After the meeting, Xie said China gave two lists to the US – one with one remedial action for Washington to take towards China, and the other a series of Beijing’s key concerns.

Xie said the Chinese side also “expressed its strong dissatisfaction towards the wrong remarks and actions of the US” in relation to investigations into the origins of Covid-19, Taiwan, Xinjiang, Hong Kong and the South China Sea.

“We urge the United States not to underestimate the strong determination, firm will and strong ability of the 1.4 billion Chinese people to safeguard national sovereignty, security and development interests,” state news agency Xinhua quoted him as saying.

In its summary of the talks the Associated Press points to the basic difference in the approaches:

High-level face-to-face talks between U.S. and Chinese diplomats on Monday highlighted sharp differences between the sides, although the tone appeared somewhat less contentious than at their last meeting.

Xie said China wants to seek common ground while shelving differences, highlighting a divide in the basic approach to their relationship. The Biden administration has said it will cooperate in areas such as climate but confront China in others such as human rights, describing the relationship as collaborative, competitive and adversarial.

As the U.S. is for now rejecting the Chinese offer for burying the hatchet China will have to play hardball. It will not be cooperative in the fields where the U.S. wants it to be cooperative (Iran, North Korea, etc.). It will also be adversarial in fields where the U.S. has little ability to push back (rare earth exports, Boeing 737MAX re-certification).

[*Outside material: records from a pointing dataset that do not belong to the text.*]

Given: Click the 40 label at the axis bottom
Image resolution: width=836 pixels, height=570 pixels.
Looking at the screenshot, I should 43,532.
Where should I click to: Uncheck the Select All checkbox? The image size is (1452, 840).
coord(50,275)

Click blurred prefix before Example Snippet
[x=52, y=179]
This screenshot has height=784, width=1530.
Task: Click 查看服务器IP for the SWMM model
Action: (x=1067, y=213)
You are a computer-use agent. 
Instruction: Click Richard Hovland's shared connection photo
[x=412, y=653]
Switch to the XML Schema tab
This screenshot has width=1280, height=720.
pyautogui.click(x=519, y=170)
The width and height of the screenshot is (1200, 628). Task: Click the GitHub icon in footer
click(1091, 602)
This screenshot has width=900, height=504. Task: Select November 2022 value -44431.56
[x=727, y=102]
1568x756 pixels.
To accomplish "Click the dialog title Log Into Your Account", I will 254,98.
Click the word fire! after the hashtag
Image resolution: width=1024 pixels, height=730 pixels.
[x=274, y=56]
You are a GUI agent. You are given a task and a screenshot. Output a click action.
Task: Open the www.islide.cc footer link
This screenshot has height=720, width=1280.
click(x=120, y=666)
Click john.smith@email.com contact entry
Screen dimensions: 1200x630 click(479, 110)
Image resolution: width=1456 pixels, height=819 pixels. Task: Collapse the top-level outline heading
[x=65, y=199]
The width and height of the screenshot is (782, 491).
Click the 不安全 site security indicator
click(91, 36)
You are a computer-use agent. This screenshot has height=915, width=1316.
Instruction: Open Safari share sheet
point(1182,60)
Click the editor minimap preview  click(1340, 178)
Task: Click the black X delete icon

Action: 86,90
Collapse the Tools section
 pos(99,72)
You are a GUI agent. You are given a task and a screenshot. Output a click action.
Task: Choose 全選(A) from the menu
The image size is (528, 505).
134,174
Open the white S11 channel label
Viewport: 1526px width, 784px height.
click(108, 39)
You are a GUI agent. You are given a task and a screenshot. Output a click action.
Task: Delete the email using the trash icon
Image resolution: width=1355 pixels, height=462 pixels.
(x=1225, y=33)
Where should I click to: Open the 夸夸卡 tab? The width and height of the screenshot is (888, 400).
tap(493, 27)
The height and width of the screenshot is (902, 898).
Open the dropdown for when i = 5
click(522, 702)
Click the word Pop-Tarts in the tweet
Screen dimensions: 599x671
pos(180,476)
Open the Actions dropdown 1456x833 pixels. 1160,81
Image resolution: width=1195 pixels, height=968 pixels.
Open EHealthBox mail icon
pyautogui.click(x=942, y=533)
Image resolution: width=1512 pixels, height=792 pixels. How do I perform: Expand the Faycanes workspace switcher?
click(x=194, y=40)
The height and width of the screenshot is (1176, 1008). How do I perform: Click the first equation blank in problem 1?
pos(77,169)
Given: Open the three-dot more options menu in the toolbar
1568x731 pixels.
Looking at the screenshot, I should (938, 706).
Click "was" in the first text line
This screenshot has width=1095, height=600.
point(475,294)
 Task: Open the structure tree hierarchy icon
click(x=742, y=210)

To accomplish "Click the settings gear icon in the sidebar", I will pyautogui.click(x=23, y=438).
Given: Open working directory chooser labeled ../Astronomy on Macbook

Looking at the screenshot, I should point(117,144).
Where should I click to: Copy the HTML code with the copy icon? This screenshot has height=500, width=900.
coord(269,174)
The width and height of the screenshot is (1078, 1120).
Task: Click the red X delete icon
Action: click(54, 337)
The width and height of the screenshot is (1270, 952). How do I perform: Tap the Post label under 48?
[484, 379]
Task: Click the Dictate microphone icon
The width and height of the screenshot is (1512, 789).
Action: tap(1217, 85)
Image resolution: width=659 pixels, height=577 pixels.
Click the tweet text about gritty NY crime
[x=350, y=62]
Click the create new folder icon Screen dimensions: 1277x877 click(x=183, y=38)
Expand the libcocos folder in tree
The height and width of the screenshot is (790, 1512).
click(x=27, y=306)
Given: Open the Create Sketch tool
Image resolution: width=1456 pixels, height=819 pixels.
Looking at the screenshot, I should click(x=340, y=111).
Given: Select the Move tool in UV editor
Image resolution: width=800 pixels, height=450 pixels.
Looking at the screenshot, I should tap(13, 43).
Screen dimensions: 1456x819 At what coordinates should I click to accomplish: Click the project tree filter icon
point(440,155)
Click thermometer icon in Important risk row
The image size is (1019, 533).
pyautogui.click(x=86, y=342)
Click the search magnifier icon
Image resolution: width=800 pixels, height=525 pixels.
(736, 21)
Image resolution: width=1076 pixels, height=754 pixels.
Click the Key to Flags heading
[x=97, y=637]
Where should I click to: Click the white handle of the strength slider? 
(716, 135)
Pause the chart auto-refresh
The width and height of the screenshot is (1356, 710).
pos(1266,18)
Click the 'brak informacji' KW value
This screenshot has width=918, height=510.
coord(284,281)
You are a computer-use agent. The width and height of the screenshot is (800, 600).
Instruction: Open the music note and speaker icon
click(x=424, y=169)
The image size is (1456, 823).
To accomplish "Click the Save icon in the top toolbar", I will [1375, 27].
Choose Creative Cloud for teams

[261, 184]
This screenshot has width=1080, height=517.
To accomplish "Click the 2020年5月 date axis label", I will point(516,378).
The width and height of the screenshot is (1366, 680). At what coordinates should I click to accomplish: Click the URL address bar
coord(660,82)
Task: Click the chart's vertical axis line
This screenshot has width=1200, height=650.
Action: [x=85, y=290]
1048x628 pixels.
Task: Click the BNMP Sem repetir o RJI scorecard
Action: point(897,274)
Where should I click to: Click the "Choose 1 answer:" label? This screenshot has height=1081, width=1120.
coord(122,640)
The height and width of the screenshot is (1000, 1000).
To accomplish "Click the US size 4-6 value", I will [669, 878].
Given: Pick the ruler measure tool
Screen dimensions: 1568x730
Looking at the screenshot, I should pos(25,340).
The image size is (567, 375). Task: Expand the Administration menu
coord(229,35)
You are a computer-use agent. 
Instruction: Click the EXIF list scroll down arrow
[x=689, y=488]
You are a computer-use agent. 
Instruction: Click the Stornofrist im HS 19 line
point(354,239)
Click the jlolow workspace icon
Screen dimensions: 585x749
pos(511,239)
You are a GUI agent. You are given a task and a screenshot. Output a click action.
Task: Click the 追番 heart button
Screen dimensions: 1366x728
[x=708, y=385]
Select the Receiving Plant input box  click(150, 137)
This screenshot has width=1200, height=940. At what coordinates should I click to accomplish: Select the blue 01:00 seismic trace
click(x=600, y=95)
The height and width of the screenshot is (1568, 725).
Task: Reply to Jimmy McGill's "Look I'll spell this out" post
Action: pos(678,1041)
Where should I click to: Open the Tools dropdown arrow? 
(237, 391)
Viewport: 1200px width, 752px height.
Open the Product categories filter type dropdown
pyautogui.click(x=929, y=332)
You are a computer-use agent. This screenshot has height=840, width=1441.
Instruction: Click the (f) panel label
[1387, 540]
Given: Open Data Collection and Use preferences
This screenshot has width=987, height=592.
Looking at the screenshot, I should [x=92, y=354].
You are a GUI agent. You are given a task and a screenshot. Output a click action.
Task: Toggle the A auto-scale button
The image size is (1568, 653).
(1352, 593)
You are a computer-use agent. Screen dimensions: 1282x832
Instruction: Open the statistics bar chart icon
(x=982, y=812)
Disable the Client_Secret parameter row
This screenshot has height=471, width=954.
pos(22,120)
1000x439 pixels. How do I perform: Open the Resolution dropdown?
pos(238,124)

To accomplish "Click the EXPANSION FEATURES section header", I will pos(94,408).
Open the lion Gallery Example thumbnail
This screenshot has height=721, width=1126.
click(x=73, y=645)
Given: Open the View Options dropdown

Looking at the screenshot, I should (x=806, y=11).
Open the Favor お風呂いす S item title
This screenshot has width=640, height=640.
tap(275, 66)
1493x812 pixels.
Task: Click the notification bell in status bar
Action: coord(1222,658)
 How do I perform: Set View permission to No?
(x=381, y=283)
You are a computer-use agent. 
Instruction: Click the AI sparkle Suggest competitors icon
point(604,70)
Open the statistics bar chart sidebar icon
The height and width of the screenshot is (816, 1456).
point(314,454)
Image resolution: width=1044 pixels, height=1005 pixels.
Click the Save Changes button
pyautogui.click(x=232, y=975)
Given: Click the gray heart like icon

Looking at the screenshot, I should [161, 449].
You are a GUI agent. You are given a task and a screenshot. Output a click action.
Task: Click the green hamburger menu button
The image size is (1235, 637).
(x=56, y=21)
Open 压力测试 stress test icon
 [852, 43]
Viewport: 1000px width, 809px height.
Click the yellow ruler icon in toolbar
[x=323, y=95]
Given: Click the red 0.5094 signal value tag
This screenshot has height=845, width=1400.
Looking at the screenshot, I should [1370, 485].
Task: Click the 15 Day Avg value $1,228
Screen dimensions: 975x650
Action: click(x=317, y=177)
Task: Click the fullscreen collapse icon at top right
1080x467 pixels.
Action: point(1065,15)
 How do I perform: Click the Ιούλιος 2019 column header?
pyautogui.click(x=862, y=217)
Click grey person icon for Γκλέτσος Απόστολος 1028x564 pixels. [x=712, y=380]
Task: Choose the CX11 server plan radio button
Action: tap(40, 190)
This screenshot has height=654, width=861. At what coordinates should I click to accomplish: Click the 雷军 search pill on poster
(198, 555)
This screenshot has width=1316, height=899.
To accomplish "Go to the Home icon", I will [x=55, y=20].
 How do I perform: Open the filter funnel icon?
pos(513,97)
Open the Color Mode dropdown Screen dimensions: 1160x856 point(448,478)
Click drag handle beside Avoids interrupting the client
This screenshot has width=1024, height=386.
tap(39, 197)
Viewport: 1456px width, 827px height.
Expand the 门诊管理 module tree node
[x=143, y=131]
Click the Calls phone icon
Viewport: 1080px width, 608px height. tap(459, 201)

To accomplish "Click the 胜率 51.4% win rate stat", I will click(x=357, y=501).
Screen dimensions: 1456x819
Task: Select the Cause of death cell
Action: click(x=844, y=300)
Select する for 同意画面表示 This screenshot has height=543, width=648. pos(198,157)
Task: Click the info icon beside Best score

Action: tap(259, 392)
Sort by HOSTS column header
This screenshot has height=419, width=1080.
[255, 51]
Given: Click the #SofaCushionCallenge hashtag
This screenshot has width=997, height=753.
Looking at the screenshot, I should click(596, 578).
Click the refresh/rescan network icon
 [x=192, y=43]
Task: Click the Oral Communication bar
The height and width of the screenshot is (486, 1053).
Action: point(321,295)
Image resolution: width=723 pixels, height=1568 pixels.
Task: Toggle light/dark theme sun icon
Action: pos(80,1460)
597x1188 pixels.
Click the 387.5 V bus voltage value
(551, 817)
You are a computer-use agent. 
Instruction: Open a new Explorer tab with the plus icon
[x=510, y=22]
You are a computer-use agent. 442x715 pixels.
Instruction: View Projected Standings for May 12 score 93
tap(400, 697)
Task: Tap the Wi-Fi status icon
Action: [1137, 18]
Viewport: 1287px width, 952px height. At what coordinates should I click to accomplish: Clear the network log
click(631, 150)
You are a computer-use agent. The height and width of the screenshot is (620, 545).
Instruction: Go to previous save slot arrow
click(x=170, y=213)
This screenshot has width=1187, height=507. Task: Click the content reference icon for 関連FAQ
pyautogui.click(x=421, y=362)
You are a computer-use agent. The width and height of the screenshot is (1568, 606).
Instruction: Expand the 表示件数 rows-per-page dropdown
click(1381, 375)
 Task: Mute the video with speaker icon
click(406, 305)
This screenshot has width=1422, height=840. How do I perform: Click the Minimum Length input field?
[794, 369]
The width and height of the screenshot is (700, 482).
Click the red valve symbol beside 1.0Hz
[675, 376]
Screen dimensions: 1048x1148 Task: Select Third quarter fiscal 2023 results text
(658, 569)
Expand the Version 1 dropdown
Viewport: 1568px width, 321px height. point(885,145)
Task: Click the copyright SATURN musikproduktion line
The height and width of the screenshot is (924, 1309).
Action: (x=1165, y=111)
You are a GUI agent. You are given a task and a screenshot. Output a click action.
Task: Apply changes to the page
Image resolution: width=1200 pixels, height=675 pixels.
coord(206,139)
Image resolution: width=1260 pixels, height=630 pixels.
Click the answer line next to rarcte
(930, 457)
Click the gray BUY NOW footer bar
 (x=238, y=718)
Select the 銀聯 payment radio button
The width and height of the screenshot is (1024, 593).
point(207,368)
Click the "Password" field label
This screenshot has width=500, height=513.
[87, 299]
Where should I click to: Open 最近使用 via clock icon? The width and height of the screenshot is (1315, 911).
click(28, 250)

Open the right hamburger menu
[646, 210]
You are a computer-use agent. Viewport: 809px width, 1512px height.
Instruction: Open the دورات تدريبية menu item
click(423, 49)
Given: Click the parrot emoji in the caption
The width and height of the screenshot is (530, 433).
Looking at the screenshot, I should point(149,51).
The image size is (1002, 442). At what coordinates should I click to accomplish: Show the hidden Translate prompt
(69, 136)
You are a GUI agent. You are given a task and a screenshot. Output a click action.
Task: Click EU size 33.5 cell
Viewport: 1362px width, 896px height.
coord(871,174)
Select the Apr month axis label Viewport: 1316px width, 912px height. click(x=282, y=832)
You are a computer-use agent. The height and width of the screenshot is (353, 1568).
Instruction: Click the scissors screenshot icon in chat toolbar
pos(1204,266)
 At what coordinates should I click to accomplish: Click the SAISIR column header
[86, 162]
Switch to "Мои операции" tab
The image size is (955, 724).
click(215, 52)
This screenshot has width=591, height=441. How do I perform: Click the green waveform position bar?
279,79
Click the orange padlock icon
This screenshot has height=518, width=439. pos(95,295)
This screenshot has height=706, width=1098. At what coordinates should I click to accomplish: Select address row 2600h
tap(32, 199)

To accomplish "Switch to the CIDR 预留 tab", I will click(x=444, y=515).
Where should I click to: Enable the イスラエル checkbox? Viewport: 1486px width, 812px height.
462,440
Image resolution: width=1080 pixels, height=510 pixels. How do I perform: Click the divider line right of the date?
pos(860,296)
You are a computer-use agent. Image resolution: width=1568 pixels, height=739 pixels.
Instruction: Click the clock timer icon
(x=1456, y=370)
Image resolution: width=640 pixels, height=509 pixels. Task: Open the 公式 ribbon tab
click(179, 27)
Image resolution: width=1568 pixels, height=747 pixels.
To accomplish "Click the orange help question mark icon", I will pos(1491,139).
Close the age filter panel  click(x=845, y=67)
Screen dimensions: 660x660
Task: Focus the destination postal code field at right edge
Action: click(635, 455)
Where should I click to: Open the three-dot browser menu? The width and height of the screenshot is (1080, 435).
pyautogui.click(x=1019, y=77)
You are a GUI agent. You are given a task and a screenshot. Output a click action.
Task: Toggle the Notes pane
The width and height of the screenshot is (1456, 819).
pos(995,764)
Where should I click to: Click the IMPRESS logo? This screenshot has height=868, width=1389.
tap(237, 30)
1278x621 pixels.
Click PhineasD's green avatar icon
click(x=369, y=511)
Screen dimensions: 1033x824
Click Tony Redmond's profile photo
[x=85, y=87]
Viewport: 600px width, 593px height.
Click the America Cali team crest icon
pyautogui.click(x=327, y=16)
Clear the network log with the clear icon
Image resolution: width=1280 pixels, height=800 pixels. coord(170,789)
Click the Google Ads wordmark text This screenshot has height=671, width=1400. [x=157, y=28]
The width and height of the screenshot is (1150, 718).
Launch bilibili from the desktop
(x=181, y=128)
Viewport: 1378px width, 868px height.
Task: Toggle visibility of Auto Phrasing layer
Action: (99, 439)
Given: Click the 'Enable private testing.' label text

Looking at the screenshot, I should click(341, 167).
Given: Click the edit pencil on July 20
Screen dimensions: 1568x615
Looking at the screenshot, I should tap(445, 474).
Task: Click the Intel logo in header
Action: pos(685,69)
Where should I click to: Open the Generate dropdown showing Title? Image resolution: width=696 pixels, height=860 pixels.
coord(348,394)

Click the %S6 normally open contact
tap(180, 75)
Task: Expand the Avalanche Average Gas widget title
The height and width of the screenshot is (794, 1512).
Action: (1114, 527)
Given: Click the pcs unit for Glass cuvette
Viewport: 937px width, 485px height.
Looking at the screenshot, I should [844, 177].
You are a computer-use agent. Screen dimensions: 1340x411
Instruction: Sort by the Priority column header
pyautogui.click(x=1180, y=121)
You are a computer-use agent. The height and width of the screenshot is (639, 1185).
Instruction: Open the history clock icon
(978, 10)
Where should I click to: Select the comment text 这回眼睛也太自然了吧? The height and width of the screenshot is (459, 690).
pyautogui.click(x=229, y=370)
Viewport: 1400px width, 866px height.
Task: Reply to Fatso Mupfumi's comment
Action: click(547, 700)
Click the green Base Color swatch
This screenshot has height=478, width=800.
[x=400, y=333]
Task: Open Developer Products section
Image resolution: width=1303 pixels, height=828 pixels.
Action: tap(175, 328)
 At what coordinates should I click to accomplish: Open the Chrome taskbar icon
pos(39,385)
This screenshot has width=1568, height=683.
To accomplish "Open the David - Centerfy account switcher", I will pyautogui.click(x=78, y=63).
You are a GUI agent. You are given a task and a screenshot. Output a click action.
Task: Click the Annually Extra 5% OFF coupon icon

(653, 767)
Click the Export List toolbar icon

The U.S. hopes that it can find and press ‘allies’ into confronting China. But Europe already rejected that. To others, especially in Asia, the U.S. looks like a declining power because it is a declining powerand the economic interests of most nations now favor China. Under these circumstances I for one fail to see how the U.S. could win in a longer cold conflict.

How long then will it take until the U.S. recognizes that and steps down from its illusion of supremacy?